*** Provided material ***
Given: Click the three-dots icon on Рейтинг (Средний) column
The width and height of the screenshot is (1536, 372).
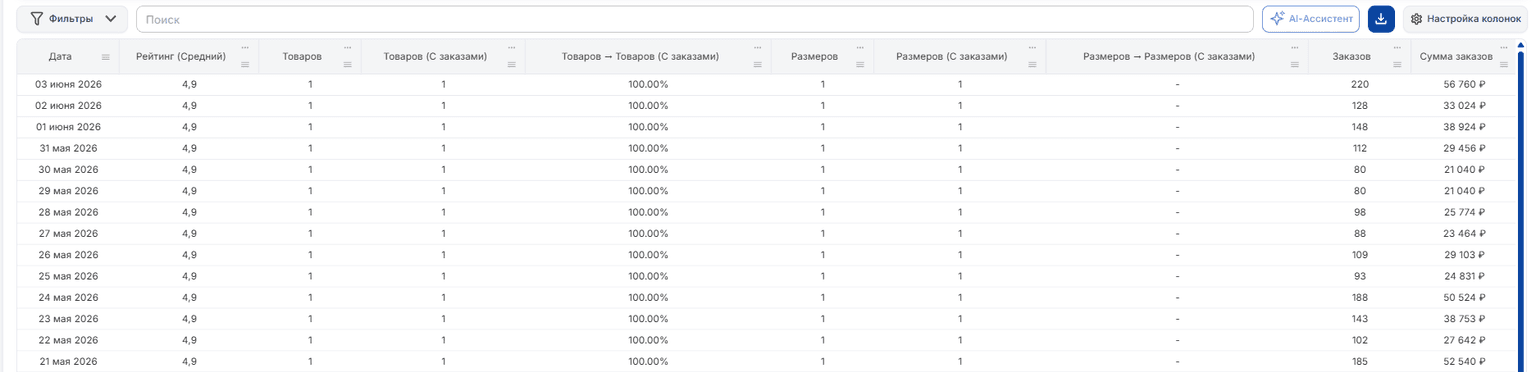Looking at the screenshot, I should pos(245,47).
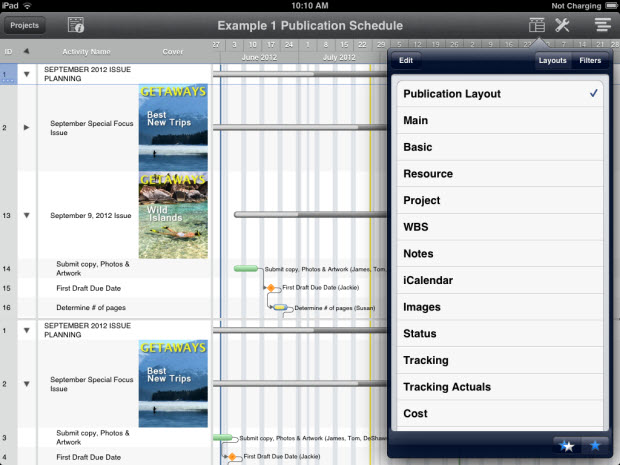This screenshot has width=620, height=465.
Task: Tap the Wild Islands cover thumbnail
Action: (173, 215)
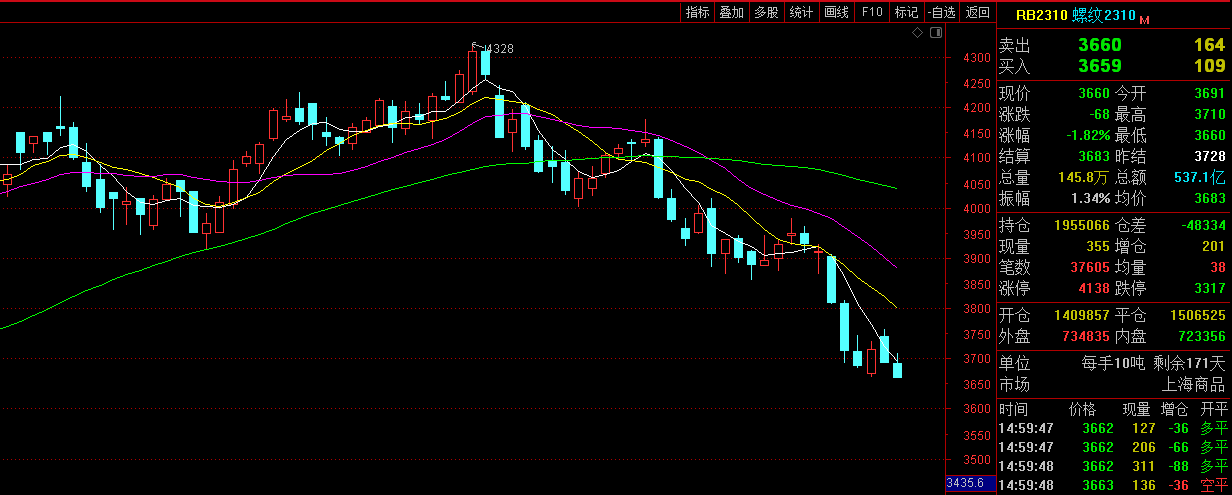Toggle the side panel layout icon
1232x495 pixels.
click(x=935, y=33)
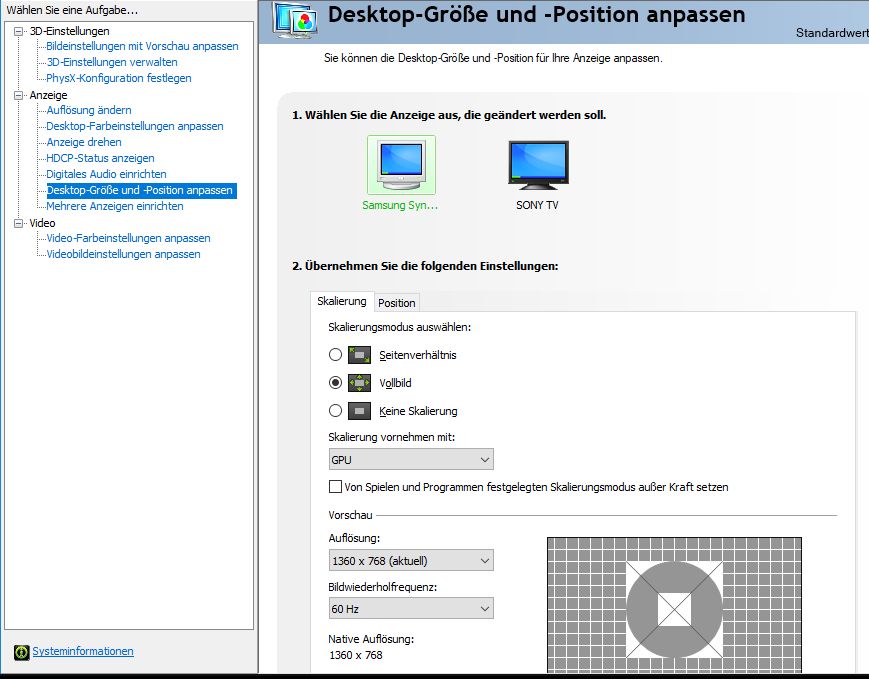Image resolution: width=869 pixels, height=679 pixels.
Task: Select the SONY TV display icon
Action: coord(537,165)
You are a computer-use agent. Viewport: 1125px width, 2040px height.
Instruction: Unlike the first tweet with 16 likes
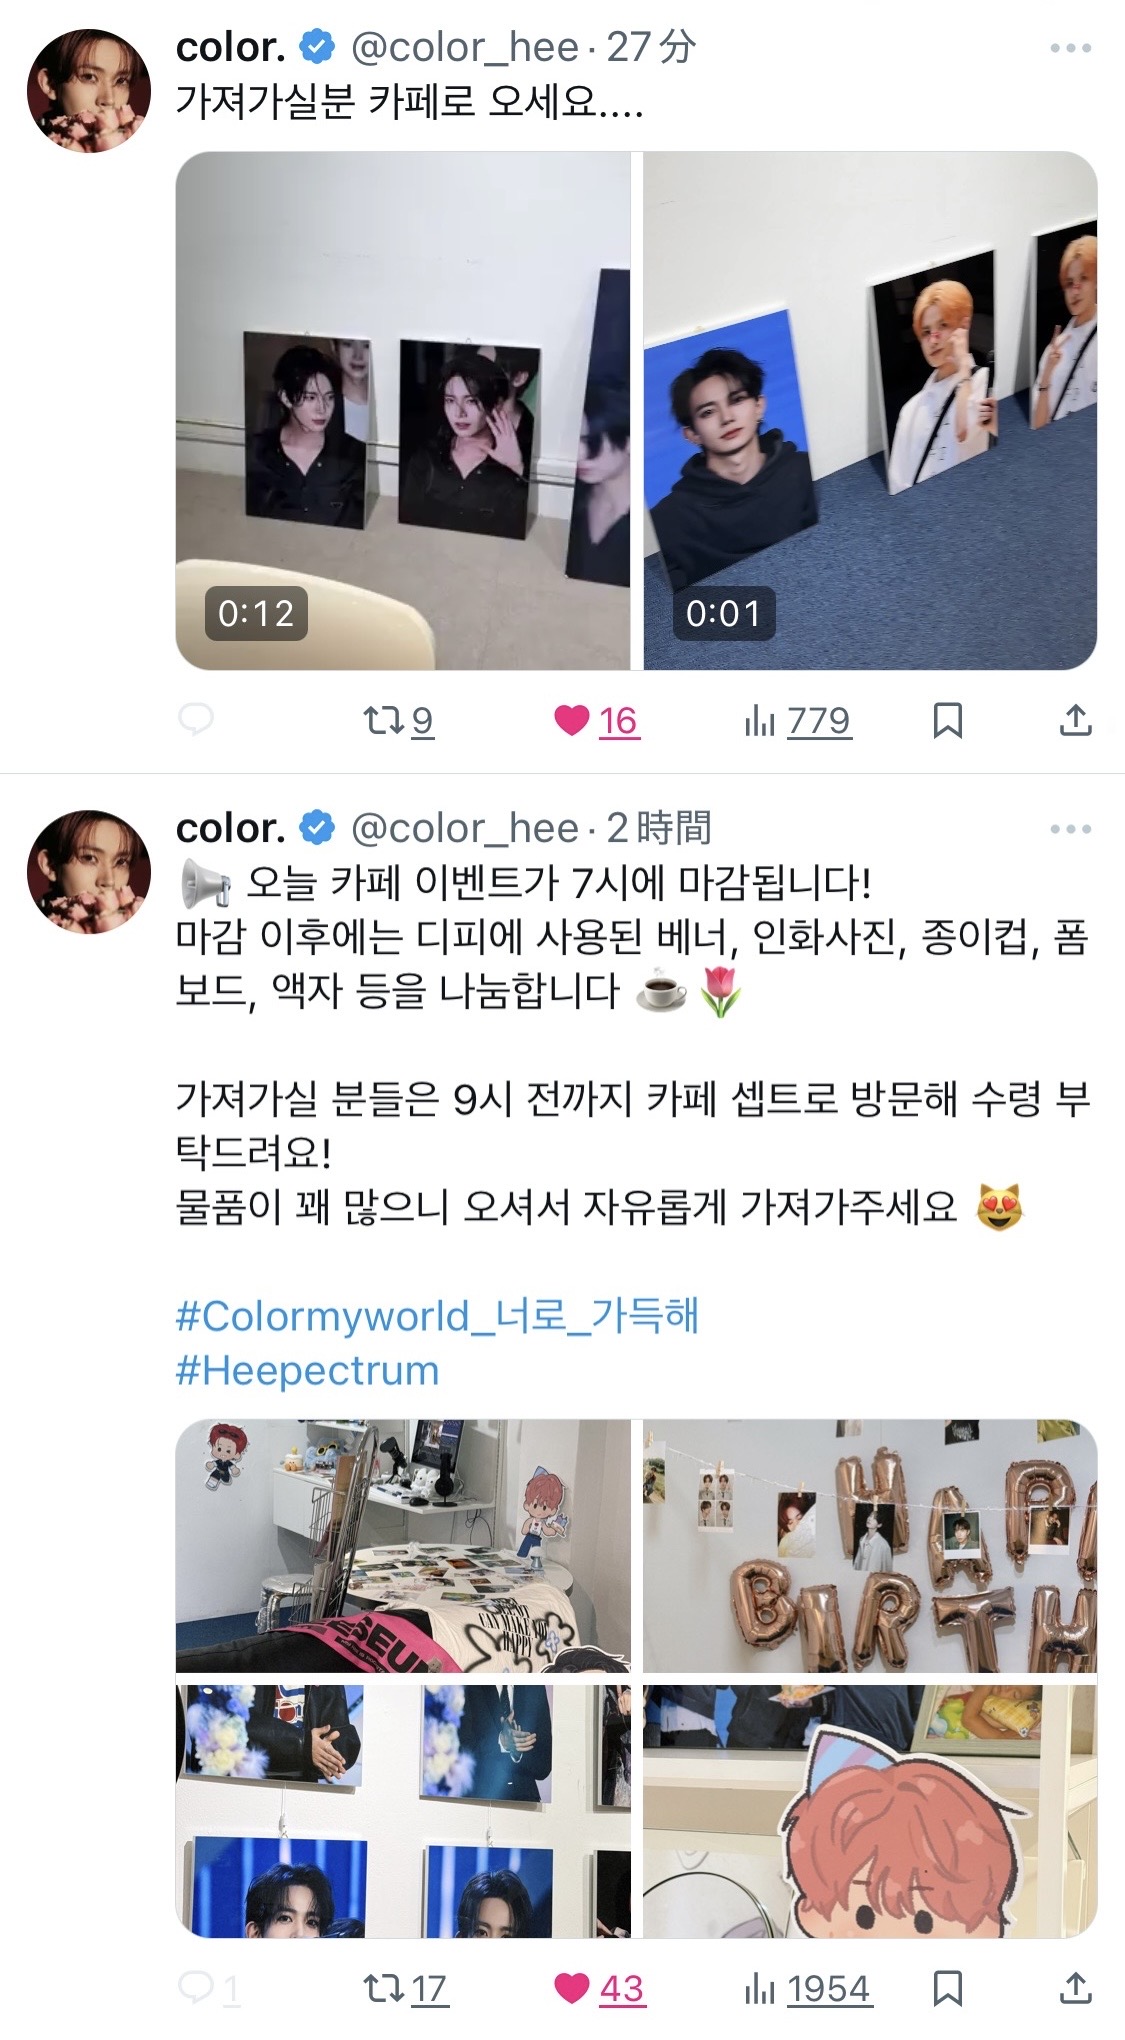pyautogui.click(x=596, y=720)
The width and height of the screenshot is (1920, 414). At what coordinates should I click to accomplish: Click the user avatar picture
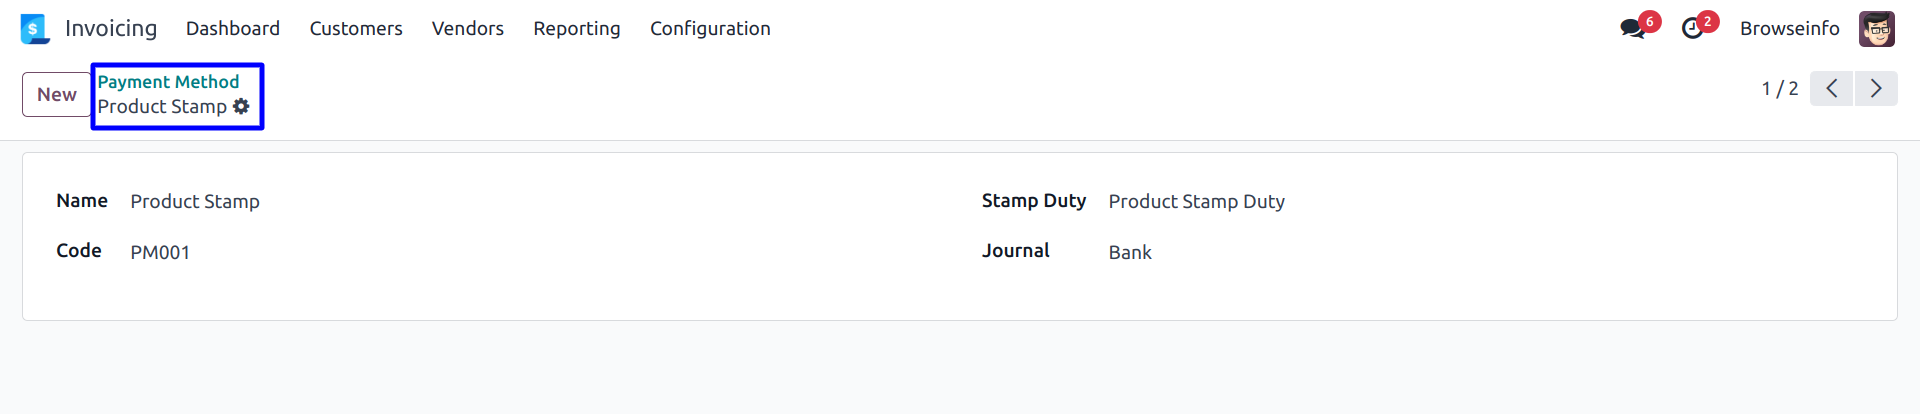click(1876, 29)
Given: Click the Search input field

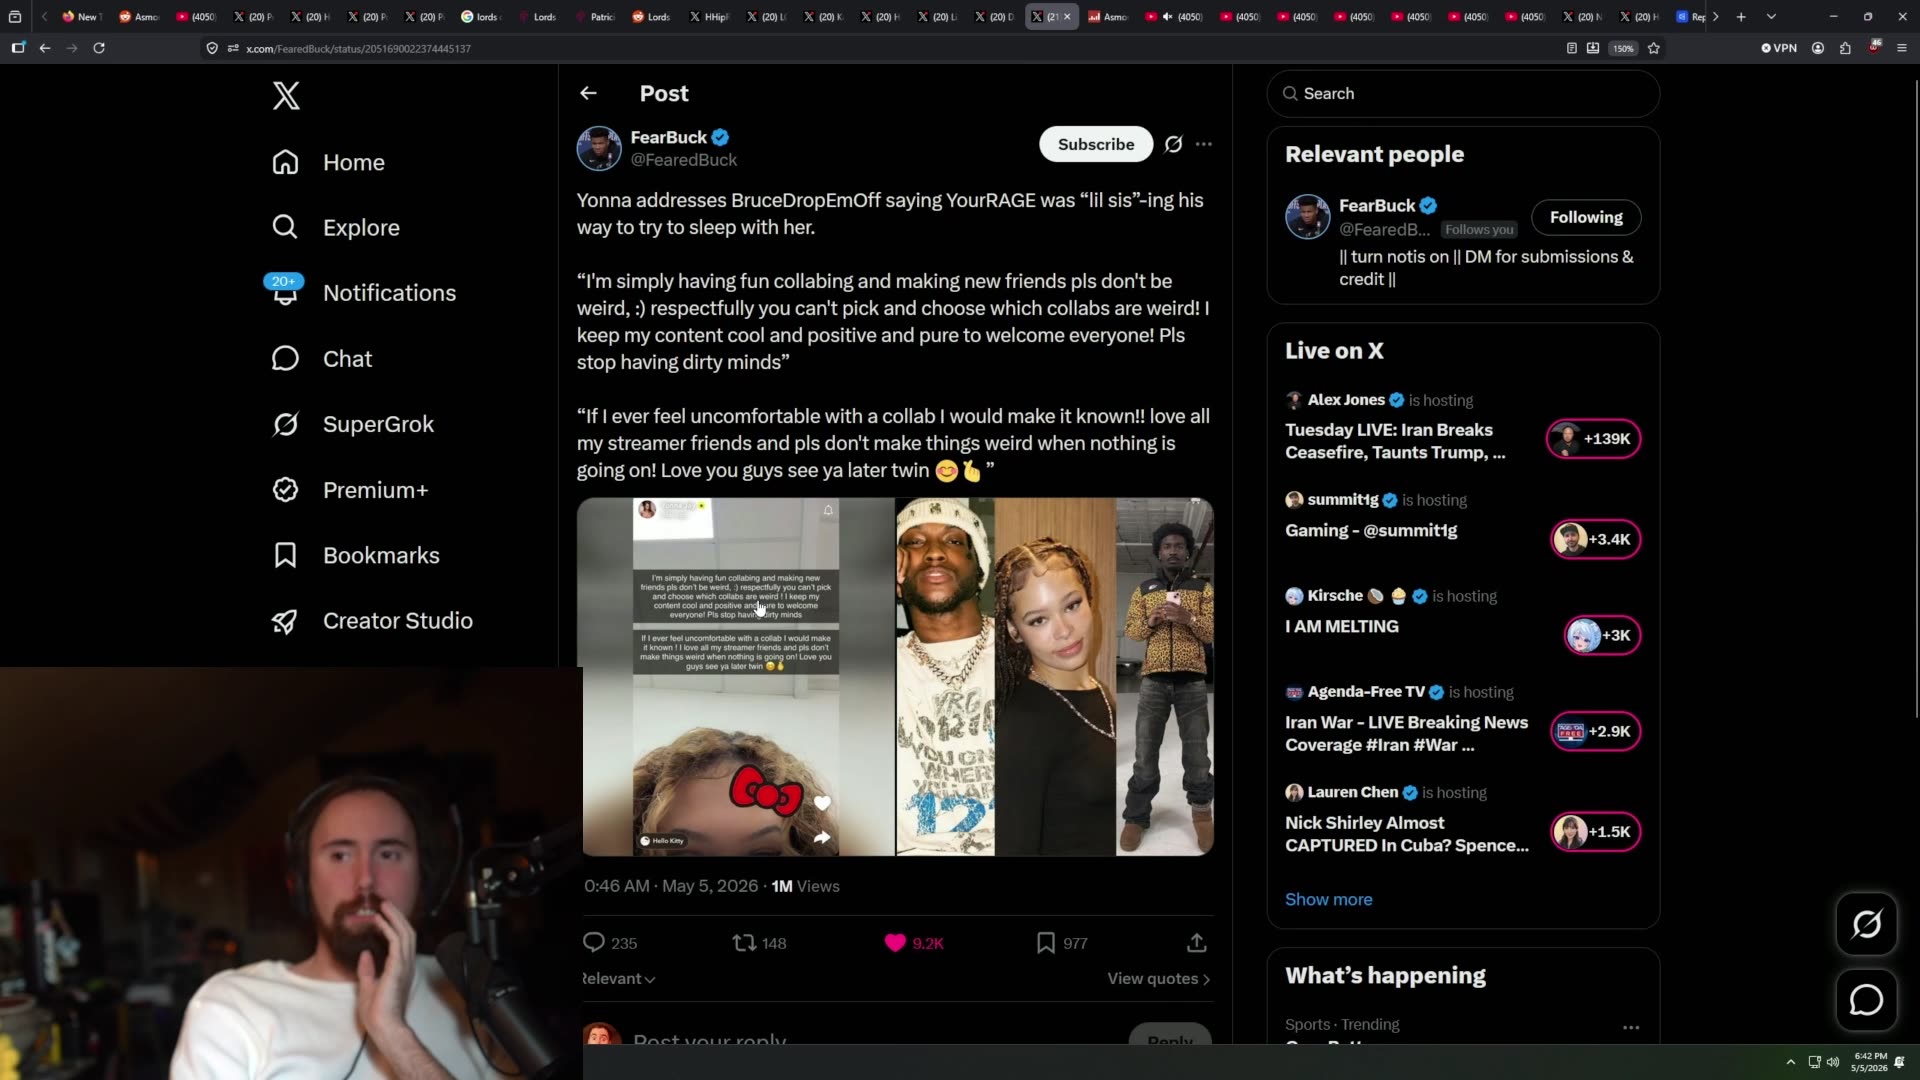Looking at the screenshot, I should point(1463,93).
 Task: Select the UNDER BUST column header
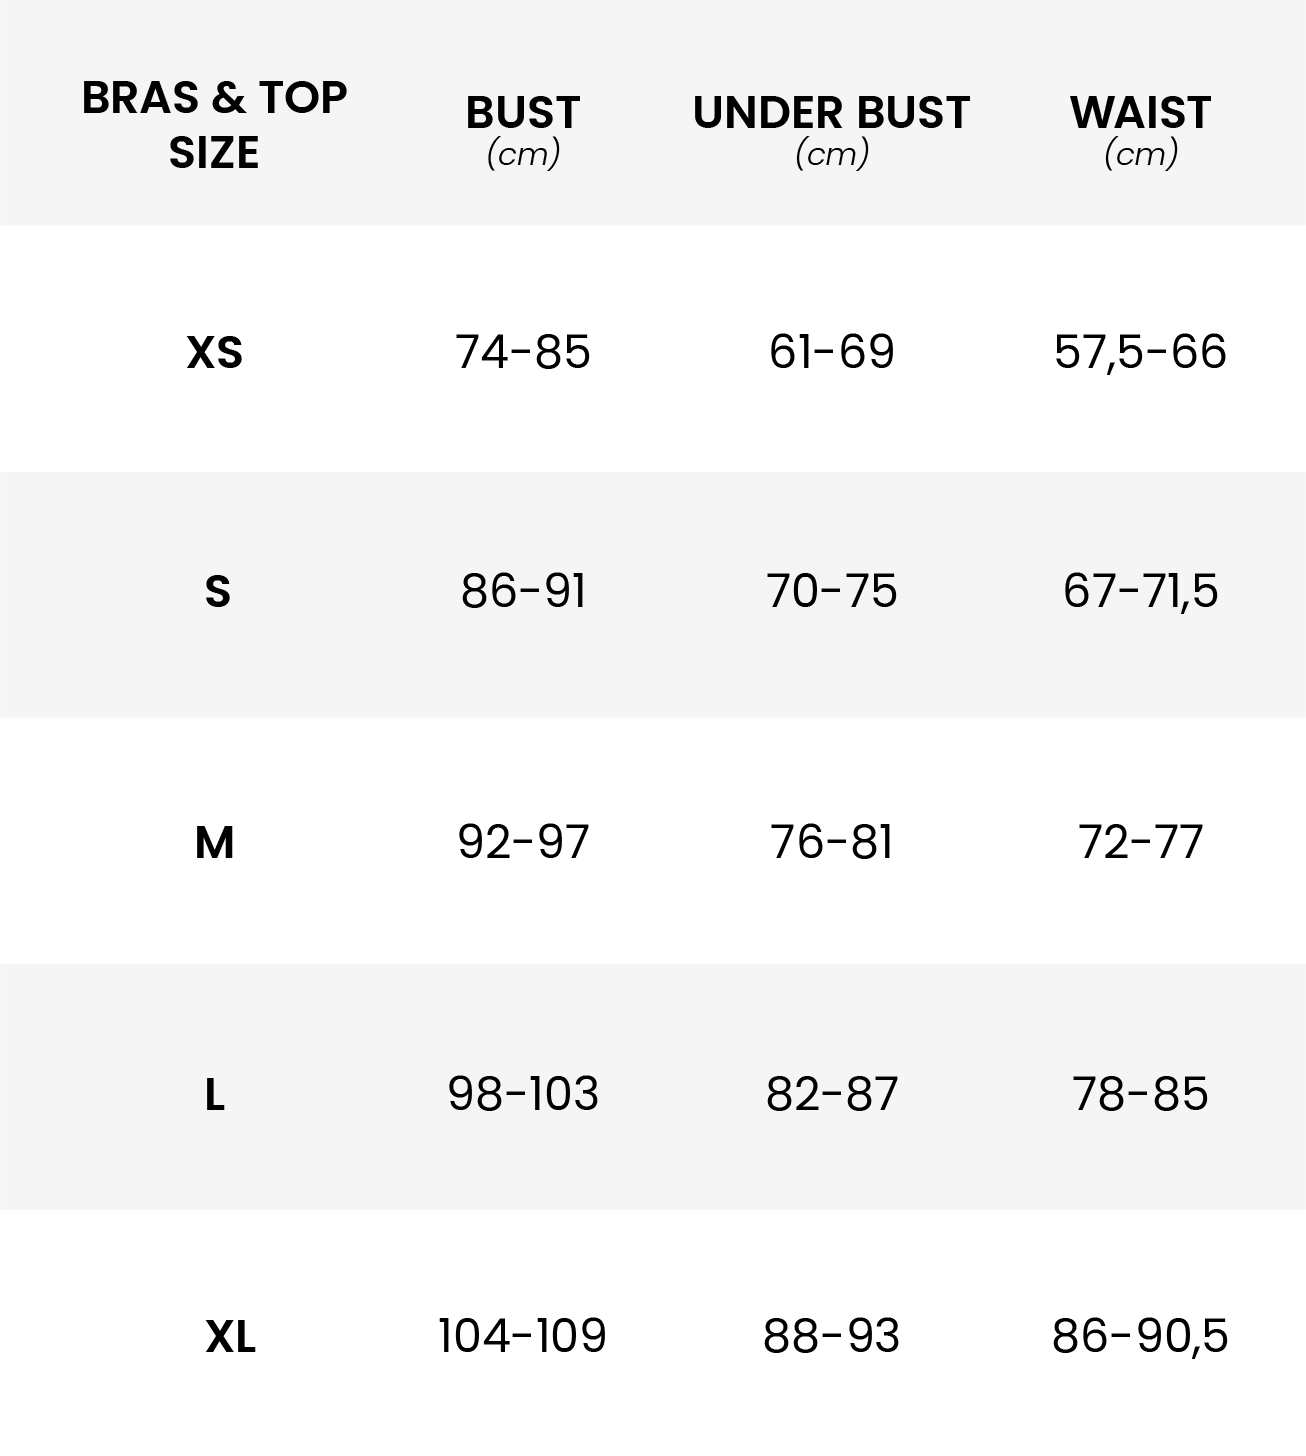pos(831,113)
***
Assignment —
The answer should be an exact restatement of every entry, with the pictures omitted.

Your solution —
Given: Click the three-dots icon on Рейтинг (Средний) column
The width and height of the screenshot is (1536, 372).
Looking at the screenshot, I should pos(245,47).
This screenshot has width=620, height=465.
Task: Tap the Wild Islands cover thumbnail
Action: (173, 215)
Toggle the side panel layout icon
1232x495 pixels.
click(x=935, y=33)
Image resolution: width=869 pixels, height=679 pixels.
Task: Select the SONY TV display icon
Action: coord(537,165)
You are a computer-use agent. Viewport: 1125px width, 2040px height.
Instruction: Unlike the first tweet with 16 likes
pyautogui.click(x=596, y=720)
The width and height of the screenshot is (1920, 414). At what coordinates should I click to accomplish: Click the user avatar picture
click(1876, 29)
Given: Click the Search input field

Looking at the screenshot, I should point(1463,93).
 Task: Select the UNDER BUST column header
pos(831,113)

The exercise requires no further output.